Anne DeMarinis is an American musician and visual artist known for designing album covers. She is a former member of Sonic Youth.

In 1981 she founded the No Wave band Interference with David Linton and Michael Brown.

== Musical Career ==
Anne DeMarinis was in the No Wave band Sonic Youth for a brief period in 1981 as a keyboardist when they performed for the first time at the Noise Fest at the White Columns art space. She contributed vocals, along with Kim Gordon, and Thurston Moore, on three (known) Sonic Youth songs performed once, and only live on June 18, 1981. The songs are entitled "Noisefest #1", "Noisefest #2", and "Noisefest #3". She also played guitar at that same show on the song entitled "Noisefest #4".

DeMarinis left the band before their self-titled debut EP was recorded in December 1981.

In 1981, she also appeared on the Just Another Asshole compilation.

DeMarinis also appears on Glenn Branca's instrumental album Symphony No. 1 where she is credited for keyboards and percussion and as a co-producer. Thurston Moore, and Lee Ranaldo also appear on this album.

She also appears on Ten Roir Years, along with Thurston Moore and Lee Ranaldo.

DeMarinis also worked with Laurie Anderson on her album's United States Live, and Talk Normal: The Laurie Anderson Anthology.

She appears on the cover compilation album Live at the Knitting Factory: Downtown Does the Beatles, where she plays the accordion.
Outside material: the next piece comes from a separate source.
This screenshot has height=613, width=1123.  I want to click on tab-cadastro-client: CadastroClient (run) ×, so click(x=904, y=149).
In 1993, she played accordion on Kurt Hoffman's Band of Weeds.

She played accordion on the album Dot by George Cartwright.
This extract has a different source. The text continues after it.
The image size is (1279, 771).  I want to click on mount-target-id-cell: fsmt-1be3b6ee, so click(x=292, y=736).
In 1994, she was credited for playing accordion on the album To All My Friends in Far-Flung Places by Dave Van Ronk.

She is credited on two of Robert Een's albums Big Joe (1995), and Mr.Jealousy (1998).

DeMarinis is credited as the "Art Director" on Michael Davis' album Trumpets Eleven, and on his album Brass Nation.

She played the accordion, and is also the art director on the album Smoke and Mirrors by Steven Elson.

In 2006, she appeared on Dave Soldier's Chamber Music CD.